Set down exactly the entries below, beginning at their first line and ending at the line with "Bildergalerien [button] (1360, 85)".
-------- MATERIAL FOR THIS TASK --------
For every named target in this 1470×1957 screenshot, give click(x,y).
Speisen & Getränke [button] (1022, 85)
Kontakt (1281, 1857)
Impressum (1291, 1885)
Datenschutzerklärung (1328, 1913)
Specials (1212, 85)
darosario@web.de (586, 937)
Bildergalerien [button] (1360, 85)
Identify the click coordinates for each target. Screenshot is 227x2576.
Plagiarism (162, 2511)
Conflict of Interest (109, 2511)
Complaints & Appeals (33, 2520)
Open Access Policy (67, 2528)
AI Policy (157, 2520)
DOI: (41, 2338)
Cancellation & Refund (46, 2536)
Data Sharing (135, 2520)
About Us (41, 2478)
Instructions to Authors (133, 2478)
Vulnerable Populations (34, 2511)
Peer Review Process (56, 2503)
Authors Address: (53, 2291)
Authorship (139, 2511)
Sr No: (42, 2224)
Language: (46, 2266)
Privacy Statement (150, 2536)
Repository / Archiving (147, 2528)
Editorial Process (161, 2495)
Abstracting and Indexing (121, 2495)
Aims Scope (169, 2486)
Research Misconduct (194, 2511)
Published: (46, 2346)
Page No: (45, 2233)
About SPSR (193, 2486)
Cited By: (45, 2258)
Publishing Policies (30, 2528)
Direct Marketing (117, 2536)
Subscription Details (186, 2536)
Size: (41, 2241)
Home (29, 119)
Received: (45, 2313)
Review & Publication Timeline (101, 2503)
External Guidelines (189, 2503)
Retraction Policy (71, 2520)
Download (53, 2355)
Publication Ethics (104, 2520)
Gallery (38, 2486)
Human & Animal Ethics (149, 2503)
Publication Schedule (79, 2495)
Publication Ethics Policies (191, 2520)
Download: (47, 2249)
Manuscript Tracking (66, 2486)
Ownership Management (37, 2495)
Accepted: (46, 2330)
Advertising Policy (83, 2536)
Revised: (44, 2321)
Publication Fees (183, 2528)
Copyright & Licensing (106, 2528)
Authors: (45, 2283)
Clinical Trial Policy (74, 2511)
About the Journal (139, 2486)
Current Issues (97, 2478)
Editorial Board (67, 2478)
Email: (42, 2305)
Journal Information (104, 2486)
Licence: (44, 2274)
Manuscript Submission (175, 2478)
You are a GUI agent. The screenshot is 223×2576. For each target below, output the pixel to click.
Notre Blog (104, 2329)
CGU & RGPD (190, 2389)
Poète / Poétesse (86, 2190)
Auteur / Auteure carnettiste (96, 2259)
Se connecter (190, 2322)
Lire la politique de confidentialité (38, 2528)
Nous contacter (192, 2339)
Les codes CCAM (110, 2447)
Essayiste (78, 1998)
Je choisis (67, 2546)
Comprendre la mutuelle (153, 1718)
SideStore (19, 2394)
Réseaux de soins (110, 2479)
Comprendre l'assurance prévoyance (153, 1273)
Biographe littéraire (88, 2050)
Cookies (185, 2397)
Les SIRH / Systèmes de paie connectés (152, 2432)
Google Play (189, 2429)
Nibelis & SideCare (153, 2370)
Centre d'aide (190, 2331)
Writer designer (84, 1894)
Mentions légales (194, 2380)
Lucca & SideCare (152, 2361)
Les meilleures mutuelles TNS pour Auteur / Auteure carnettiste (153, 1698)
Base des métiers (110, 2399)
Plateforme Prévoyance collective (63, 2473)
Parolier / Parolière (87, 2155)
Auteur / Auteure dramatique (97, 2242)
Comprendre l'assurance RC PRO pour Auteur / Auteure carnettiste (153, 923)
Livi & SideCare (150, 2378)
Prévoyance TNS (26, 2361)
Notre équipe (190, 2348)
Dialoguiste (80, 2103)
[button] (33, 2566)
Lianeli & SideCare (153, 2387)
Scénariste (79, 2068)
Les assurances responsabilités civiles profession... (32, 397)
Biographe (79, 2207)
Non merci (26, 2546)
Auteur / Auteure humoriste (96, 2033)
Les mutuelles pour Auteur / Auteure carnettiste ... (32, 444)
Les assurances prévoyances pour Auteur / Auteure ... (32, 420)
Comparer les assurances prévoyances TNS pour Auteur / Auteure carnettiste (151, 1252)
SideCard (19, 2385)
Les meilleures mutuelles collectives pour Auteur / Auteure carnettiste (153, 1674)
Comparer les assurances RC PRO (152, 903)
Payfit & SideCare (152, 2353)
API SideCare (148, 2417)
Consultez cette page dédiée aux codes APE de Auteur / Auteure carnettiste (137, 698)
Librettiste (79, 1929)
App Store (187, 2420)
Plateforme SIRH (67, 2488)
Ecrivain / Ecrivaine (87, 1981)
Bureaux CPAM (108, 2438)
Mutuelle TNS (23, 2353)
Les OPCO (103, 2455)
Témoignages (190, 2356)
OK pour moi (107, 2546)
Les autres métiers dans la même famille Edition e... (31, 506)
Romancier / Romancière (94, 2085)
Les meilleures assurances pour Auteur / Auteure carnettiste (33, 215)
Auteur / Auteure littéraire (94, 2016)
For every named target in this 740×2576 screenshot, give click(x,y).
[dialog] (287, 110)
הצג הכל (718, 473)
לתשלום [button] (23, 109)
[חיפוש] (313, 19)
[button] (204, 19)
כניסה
--------
ANSWER BOX =
For every named target in this 1470×1957 screenshot, give click(x,y).
Speisen & Getränke [button] (1022, 85)
Kontakt (1281, 1857)
Impressum (1291, 1885)
Datenschutzerklärung (1328, 1913)
Specials (1212, 85)
darosario@web.de (586, 937)
Bildergalerien [button] (1360, 85)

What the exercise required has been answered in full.